And as artists, we can use these anxieties and translate them into bigger truths. Such as:
1. You are the vessel.
This was probably the most useful tip of all. When John coached his music students on performing, he reminded them they were just a vessel for the music--that the audience wouldn't be focused on them--but on the music itself. It was the the notes, instead of the person playing them, that truly mattered.
And it got me thinking about how nervous I've gotten when putting my writing out there, and worrying about what people will think of me. When all this time, I've only been a vessel for the words that choose to come through my fingers and onto the page. This helps takes the onus off me as a person, and puts it where it belongs--on the story.
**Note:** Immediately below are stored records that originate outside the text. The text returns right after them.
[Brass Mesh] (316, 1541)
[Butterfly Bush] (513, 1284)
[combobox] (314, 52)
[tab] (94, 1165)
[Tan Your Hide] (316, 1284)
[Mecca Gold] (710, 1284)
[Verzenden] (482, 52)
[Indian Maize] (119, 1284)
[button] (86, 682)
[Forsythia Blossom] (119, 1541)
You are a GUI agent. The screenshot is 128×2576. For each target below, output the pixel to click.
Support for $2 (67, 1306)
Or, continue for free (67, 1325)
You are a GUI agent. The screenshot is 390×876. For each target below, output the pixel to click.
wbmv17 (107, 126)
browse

Elizabeth Gilbert alluded to this sort of thing during this fabulous TED Talk (it's lengthy, but definitely worth watching):
It's worth mentioning that Elizabeth Gilbert's use of "vessel" (8:41) is different from what I'm implying. I'm treating vessel as a conduit, a way to sail somewhere, rather than the full vat of creativity, or, the boat itself. As writing vessels, we write the words, but they do not necessarily always come directly from us.
2. Establish a routine.
This seems pretty basic, and as writers we hear it a lot, but John took it a bit further in his talk. As in, when his students are preparing for a recital for 7 p.m. on a Friday, he advises that they run through the repertoire at the same time (7 p.m.) on the Monday, Tuesday, Wednesday, and Thursday before the performance. That way, by the time Friday rolls around, the student's brain will be attuned and accustomed to running through the repertoire by the time they have to do it in front of a crowd.
In writing, the equivalent of this is anything potentially big that could happen along the way (meeting with an agent, editor, or perhaps pitching at a conference). So, for example, if you have a pitch appointment with an agent at noon, run through your pitch at noon as many days as you can before that meeting. Then, it will seem like it's old hat.
One final note about routine: even though we often hear that we "should" establish some sort of routine, it can sometimes be easy to brush off as, "Well, that's not my process." I told myself that for years. "I'm not an early riser, so I'll write at night." But recently, one of my MFA writing instructors recommended writing with the "best brain"--which means first thing in the day. And after trying that for the past few weeks, I've realized how much of a positive difference it makes. By getting my writing done in the morning, I get to do the thing I love most first--and then I'm not as resentful of the time taken away by other things throughout the day.
3. The art is in the recovery.
As a former pianist, one of my biggest anxieties was making a mistake during a recital. John admitted that mistakes were inevitable, but he advocated going on anyway. "The art is in the recovery," he said. A bad note may happen--but it's the notes that come afterward that count.
And of course, this can be applied to all stages of writing. Rejections at the query stage--what writers do afterward is what counts. Do they quit? Or do they hunker down at the desk and strive to write something better? Same goes for abysmal sales. What does the writer do next? Give up? Or write the next book?
Mistakes, nerves, and insecurities are inevitable in music, art, writing and life. But if we can learn ways around them, and not make them a hindrance, we'll go farther than we thought possible.
What about you? What are your fears? Where is your focus? When are you at your best? And how does all this translate to your writing?